MATERIAL PROVIDED section start

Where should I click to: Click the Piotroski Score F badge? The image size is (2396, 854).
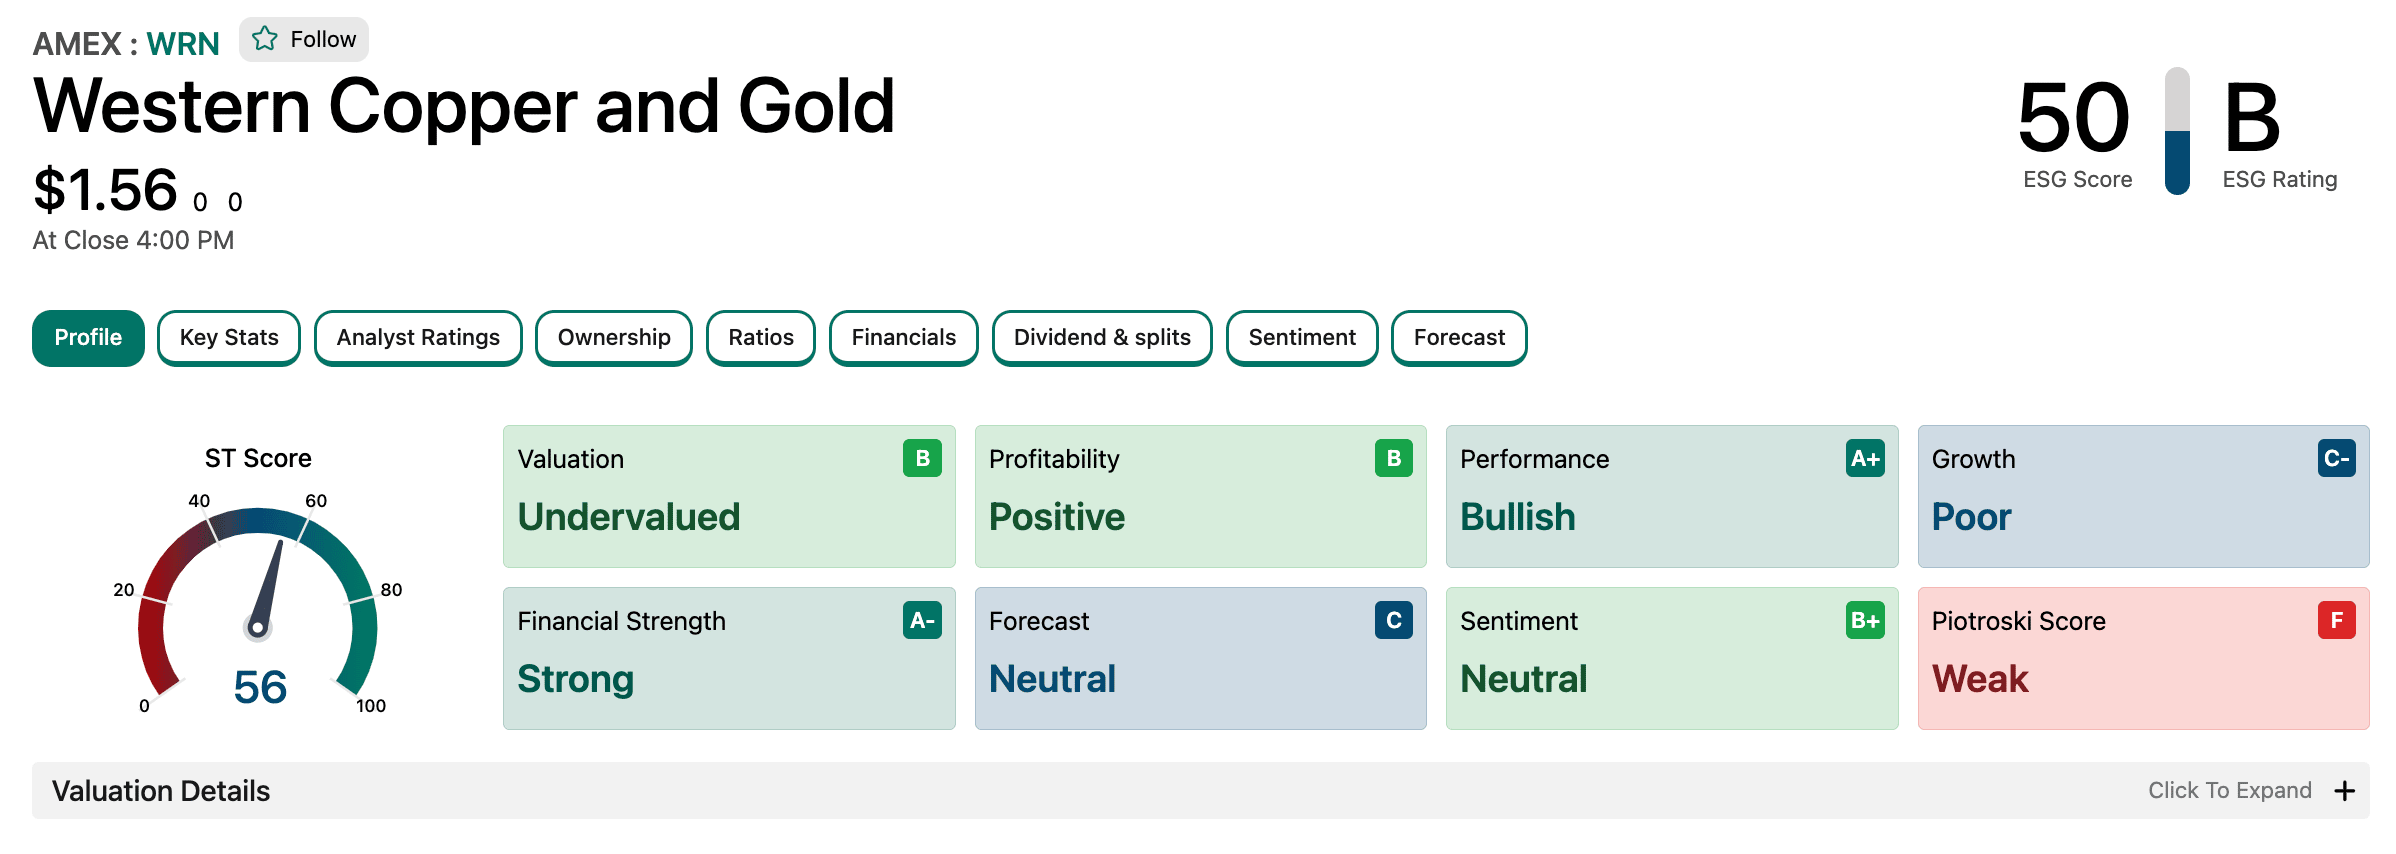click(x=2336, y=620)
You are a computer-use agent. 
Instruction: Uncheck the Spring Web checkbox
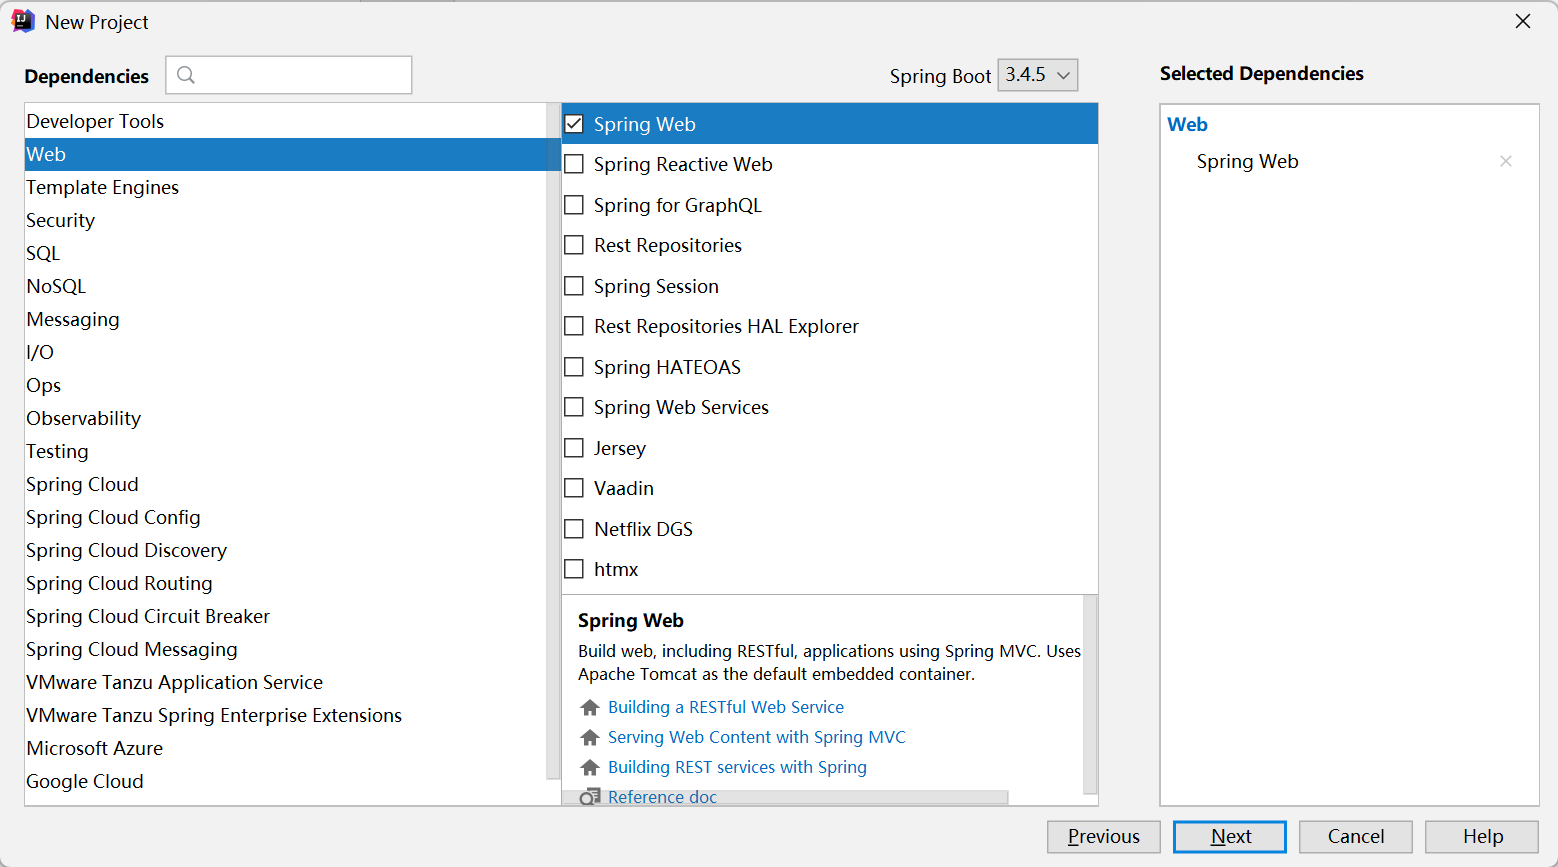pyautogui.click(x=574, y=124)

MATERIAL PROVIDED section end

EXERCISE
Once the images are removed, print the remaining data exactly as it appears above.

TASK ANSWER
Where should I click to: Click the Piotroski Score F badge? The image size is (2396, 854).
click(x=2336, y=620)
You are a computer-use agent. 
Instruction: Uncheck the Spring Web checkbox
pyautogui.click(x=574, y=124)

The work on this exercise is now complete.